▽
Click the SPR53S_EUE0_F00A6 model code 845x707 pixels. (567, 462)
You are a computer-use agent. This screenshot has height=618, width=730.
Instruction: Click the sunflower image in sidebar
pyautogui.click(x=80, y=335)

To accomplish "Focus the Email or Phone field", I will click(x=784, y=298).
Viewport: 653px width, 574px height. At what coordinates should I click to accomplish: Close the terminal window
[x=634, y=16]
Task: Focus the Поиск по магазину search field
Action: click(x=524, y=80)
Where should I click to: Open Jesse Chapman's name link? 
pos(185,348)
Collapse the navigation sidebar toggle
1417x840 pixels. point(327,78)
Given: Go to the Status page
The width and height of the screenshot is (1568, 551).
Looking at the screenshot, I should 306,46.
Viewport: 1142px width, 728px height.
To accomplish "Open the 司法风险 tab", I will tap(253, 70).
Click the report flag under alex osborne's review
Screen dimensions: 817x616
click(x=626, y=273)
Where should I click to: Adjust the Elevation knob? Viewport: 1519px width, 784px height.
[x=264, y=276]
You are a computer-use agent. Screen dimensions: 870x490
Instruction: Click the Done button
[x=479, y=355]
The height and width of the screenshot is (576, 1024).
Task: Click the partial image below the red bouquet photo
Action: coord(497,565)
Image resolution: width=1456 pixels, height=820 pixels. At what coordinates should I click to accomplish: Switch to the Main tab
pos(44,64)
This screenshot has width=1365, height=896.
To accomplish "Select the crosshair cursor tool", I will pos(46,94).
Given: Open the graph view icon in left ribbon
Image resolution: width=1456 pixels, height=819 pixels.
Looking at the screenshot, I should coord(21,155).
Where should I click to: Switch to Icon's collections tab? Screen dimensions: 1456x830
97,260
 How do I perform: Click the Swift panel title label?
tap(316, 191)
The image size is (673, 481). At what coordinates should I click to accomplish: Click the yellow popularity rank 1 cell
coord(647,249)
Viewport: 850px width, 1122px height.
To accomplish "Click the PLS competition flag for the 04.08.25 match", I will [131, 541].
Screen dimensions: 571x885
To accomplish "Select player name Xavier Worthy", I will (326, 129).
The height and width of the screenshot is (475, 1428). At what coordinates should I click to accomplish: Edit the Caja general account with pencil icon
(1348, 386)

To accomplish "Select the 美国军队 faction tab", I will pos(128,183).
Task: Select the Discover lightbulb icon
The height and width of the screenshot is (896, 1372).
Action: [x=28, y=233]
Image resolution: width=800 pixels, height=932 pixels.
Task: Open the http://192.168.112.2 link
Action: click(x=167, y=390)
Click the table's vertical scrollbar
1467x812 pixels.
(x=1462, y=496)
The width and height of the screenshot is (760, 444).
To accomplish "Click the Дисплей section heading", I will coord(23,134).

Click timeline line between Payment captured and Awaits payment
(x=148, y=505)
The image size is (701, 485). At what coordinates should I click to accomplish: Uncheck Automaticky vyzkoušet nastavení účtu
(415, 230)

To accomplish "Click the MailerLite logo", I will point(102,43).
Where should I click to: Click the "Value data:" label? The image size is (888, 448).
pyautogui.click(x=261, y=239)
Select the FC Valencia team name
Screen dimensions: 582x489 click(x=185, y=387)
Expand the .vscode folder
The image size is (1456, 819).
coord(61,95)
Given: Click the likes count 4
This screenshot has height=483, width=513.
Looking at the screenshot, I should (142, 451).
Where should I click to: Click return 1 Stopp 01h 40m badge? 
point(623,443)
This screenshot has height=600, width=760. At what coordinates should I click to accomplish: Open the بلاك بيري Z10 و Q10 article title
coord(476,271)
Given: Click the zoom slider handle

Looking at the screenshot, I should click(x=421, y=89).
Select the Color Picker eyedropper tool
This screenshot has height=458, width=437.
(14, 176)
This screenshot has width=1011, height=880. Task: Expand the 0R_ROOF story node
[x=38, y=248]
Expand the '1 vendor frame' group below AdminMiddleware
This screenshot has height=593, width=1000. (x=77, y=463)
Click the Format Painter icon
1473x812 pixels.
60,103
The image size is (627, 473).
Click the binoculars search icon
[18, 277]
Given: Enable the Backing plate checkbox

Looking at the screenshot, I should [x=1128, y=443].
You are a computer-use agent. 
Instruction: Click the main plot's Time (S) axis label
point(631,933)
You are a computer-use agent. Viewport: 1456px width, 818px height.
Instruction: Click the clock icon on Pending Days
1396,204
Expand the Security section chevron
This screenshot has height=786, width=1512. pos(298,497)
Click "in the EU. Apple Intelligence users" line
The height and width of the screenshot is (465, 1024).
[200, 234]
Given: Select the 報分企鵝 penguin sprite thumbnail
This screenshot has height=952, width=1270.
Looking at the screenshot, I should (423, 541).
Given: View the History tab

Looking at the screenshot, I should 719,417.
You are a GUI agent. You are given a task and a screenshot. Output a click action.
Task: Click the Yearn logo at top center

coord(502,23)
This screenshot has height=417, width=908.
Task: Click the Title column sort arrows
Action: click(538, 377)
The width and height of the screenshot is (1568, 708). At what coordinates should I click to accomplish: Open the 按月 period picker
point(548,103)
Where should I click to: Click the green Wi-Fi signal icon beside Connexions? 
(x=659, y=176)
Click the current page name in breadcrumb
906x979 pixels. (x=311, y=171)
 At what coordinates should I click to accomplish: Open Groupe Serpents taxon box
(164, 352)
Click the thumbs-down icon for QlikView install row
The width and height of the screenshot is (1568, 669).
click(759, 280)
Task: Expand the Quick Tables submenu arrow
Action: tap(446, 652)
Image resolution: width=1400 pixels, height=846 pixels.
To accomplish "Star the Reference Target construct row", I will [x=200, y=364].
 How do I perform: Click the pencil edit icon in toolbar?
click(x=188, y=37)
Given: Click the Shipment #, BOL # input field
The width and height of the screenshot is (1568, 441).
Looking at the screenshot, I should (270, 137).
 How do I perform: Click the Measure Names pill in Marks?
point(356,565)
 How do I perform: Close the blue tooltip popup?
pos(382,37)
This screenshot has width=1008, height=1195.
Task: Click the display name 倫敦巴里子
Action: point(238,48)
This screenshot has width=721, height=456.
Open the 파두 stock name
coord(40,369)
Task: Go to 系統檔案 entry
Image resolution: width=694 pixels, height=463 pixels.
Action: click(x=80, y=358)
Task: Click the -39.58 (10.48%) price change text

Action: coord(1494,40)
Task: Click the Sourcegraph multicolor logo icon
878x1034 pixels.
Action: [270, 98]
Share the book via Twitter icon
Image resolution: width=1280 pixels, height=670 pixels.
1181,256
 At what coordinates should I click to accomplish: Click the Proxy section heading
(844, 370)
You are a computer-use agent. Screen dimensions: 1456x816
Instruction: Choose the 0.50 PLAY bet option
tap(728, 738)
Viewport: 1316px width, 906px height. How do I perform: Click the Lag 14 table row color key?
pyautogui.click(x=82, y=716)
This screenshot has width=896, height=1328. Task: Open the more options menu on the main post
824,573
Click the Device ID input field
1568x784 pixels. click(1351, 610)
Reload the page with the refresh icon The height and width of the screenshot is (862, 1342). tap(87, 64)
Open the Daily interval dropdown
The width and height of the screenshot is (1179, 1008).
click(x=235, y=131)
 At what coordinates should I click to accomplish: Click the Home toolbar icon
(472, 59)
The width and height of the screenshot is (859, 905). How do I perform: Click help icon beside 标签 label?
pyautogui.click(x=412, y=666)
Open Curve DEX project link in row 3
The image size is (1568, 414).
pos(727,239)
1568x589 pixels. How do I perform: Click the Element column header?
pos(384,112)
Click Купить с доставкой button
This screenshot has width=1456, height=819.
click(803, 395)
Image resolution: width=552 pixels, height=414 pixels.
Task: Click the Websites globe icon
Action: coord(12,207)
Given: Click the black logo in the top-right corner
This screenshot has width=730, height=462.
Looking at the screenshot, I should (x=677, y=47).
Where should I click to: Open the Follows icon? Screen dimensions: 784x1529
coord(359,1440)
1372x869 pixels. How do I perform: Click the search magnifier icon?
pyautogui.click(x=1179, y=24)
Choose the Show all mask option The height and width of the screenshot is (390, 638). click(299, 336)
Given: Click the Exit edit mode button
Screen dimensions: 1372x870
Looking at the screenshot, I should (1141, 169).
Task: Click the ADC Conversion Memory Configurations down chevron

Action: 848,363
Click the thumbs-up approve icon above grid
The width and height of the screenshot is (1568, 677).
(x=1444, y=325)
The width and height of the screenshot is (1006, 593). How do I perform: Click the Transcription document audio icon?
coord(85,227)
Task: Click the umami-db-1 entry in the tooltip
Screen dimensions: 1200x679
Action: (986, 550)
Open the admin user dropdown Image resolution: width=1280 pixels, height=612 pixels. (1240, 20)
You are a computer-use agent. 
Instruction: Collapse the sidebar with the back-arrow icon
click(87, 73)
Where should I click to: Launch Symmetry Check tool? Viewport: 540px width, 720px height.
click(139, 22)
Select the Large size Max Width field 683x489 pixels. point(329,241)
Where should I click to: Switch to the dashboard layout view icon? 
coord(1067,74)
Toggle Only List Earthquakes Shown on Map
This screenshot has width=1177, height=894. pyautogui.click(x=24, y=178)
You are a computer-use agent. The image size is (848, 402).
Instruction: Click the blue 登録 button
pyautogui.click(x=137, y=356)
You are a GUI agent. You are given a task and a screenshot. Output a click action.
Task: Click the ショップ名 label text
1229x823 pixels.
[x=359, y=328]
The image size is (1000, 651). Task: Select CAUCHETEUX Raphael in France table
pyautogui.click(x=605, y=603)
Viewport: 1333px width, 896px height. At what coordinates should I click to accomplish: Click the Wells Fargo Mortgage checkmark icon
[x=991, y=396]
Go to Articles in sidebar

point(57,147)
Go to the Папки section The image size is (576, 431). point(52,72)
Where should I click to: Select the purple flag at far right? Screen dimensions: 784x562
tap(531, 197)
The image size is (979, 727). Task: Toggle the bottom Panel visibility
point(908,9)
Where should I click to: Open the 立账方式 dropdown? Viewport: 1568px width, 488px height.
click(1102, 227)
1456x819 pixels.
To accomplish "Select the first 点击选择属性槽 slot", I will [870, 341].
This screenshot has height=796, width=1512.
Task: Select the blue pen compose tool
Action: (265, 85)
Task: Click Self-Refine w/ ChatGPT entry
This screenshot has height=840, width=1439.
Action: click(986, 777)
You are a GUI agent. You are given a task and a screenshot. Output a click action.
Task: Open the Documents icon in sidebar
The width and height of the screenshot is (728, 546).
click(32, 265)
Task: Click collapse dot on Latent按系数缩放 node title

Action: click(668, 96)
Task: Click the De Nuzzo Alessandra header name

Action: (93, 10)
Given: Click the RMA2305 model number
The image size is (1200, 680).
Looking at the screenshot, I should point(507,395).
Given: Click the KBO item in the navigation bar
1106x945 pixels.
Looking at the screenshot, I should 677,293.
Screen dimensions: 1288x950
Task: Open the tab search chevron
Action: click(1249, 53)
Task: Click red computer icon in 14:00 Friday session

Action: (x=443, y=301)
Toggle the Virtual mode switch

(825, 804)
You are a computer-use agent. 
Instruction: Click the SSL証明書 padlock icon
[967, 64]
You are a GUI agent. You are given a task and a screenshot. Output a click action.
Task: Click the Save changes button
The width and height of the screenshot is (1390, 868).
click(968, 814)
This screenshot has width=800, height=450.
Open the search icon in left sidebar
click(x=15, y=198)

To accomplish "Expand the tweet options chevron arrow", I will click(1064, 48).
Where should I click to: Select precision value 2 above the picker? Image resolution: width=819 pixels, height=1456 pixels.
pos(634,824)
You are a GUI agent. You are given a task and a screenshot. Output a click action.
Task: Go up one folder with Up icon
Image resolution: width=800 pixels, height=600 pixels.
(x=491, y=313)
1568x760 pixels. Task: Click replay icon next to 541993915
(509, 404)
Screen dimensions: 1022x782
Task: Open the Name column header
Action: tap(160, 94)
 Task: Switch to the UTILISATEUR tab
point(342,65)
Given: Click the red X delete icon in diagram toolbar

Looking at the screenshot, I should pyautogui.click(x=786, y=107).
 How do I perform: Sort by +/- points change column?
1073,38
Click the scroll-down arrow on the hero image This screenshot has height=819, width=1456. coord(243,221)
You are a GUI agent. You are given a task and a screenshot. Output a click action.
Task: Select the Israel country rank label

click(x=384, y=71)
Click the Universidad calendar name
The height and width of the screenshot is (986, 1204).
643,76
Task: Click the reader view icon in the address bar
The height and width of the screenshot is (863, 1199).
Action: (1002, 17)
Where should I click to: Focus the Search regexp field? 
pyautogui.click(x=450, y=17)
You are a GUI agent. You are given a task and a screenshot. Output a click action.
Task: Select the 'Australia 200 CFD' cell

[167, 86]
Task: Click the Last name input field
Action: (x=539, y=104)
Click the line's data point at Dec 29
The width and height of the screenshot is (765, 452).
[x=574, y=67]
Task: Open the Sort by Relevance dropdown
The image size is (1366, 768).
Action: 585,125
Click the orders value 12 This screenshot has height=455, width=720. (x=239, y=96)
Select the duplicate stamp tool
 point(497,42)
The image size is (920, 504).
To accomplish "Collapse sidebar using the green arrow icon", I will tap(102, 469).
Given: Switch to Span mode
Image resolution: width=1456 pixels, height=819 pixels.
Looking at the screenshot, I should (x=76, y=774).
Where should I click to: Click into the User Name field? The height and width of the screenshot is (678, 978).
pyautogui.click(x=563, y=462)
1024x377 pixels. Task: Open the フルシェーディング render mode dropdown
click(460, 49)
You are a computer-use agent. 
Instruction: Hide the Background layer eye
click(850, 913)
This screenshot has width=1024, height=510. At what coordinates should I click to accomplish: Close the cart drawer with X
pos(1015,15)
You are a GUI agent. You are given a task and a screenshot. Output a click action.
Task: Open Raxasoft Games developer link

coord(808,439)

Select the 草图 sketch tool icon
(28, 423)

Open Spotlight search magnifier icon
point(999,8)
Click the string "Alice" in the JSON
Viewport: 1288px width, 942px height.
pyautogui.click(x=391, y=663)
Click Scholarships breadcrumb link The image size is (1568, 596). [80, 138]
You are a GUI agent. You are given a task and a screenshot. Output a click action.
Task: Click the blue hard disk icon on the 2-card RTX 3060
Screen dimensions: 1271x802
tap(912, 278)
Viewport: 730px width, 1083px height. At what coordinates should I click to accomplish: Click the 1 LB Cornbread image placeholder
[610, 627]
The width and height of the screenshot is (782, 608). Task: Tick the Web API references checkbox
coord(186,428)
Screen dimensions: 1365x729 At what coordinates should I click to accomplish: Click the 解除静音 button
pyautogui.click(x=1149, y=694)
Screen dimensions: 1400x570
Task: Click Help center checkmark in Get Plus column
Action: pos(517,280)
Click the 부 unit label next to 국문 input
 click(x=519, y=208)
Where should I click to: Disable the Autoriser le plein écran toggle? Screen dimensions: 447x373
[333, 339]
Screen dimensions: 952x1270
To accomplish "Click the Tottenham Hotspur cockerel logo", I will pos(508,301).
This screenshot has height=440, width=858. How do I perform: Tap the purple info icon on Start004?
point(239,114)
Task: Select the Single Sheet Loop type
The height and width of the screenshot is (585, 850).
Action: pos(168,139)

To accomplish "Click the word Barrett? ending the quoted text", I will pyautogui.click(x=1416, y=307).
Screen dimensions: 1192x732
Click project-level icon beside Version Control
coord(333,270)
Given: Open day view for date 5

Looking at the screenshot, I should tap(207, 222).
△
■ **Task**
Rewrite the records from the first line up to and including the line containing "Looking at the screenshot, I should coord(21,155).", substituting "Window" for every "Viewport" and leaving everything else as it is.

■ **Output of the task**
Click the SPR53S_EUE0_F00A6 model code 845x707 pixels. (567, 462)
You are a computer-use agent. This screenshot has height=618, width=730.
Instruction: Click the sunflower image in sidebar
pyautogui.click(x=80, y=335)

To accomplish "Focus the Email or Phone field", I will click(x=784, y=298).
Window: 653px width, 574px height. At what coordinates should I click to accomplish: Close the terminal window
[x=634, y=16]
Task: Focus the Поиск по магазину search field
Action: click(x=524, y=80)
Where should I click to: Open Jesse Chapman's name link? 
pos(185,348)
Collapse the navigation sidebar toggle
1417x840 pixels. point(327,78)
Given: Go to the Status page
The width and height of the screenshot is (1568, 551).
Looking at the screenshot, I should 306,46.
Window: 1142px width, 728px height.
To accomplish "Open the 司法风险 tab", I will tap(253, 70).
Click the report flag under alex osborne's review
Screen dimensions: 817x616
click(x=626, y=273)
Where should I click to: Adjust the Elevation knob? Window: 1519px width, 784px height.
[x=264, y=276]
You are a computer-use agent. Screen dimensions: 870x490
Instruction: Click the Done button
[x=479, y=355]
The height and width of the screenshot is (576, 1024).
Task: Click the partial image below the red bouquet photo
Action: coord(497,565)
Image resolution: width=1456 pixels, height=820 pixels. At what coordinates should I click to accomplish: Switch to the Main tab
pos(44,64)
This screenshot has width=1365, height=896.
To accomplish "Select the crosshair cursor tool", I will pos(46,94).
Given: Open the graph view icon in left ribbon
Image resolution: width=1456 pixels, height=819 pixels.
Looking at the screenshot, I should coord(21,155).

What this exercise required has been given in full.